BEGIN DATA RECORDS

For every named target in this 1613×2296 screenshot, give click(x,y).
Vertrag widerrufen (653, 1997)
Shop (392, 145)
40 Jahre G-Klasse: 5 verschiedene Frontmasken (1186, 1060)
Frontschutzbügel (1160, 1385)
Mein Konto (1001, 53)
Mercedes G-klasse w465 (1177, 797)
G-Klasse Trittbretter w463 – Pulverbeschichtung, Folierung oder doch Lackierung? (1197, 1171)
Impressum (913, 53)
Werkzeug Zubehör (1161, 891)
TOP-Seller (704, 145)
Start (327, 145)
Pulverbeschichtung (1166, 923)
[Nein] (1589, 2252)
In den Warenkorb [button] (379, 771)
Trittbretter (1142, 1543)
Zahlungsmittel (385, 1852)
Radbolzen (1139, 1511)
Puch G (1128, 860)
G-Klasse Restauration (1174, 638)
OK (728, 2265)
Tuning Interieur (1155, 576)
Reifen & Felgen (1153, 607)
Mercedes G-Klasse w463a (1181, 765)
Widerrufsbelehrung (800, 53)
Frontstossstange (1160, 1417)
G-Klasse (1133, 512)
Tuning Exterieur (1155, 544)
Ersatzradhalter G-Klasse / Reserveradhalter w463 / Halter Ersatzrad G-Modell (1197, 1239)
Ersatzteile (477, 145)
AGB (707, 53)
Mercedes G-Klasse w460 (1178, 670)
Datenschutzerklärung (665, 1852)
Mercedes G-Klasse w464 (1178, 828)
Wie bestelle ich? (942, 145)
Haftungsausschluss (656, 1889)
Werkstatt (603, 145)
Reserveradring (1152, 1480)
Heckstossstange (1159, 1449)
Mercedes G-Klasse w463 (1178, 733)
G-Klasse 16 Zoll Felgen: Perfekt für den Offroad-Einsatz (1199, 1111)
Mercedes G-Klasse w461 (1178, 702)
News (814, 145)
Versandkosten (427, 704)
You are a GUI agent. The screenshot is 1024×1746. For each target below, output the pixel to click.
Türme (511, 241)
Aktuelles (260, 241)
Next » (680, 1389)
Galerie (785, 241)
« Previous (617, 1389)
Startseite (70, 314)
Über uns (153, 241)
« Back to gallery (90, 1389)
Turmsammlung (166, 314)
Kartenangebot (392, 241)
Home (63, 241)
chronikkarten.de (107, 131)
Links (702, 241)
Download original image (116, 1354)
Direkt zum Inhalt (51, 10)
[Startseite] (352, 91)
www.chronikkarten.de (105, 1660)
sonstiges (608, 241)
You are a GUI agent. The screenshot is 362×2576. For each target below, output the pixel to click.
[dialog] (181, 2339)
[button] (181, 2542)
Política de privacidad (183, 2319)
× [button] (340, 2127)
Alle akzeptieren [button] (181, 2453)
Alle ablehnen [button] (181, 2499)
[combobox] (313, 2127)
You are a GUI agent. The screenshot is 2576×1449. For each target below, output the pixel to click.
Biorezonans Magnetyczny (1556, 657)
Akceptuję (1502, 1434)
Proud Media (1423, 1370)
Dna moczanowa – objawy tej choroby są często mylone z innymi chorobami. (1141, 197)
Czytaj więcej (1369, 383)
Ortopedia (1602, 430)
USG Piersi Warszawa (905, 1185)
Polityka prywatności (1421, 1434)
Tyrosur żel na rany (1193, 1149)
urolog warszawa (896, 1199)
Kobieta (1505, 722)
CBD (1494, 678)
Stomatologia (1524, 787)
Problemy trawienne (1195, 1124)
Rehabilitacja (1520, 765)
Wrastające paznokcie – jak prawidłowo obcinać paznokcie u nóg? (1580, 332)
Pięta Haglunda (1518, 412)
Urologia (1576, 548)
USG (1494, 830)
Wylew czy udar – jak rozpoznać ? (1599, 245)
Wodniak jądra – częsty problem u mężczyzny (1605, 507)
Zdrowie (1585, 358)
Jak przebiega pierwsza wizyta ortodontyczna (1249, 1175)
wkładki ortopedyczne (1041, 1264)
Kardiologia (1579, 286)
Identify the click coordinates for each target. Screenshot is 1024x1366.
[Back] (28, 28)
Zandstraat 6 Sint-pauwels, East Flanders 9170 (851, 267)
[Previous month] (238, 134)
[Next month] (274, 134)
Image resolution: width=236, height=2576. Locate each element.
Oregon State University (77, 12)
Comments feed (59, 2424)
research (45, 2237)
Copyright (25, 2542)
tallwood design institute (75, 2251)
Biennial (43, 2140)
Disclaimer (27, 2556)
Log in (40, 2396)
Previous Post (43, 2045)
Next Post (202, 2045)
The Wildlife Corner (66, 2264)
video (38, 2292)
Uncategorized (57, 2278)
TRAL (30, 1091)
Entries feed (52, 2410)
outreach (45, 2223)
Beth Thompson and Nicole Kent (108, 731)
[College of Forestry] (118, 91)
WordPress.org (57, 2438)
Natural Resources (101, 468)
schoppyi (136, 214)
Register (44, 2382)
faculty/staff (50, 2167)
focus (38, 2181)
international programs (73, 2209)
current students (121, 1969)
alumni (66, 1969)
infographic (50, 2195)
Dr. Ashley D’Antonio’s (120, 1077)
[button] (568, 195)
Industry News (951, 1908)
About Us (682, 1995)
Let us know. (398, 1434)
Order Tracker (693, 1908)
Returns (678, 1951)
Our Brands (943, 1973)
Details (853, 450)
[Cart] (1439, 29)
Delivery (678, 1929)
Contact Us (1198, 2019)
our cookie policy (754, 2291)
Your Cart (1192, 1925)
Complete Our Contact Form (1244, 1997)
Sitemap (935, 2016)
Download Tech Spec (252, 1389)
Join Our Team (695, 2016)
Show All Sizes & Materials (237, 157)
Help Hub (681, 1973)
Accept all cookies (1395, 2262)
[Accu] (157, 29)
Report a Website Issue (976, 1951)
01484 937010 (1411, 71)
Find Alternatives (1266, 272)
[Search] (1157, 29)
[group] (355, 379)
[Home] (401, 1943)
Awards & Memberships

END DATA RECORDS

**WHAT YOU SHOULD DO**
Report how many lines in the listing above contain the string "agent", giving the number alone.

**ANSWER TO THE EXERCISE**
3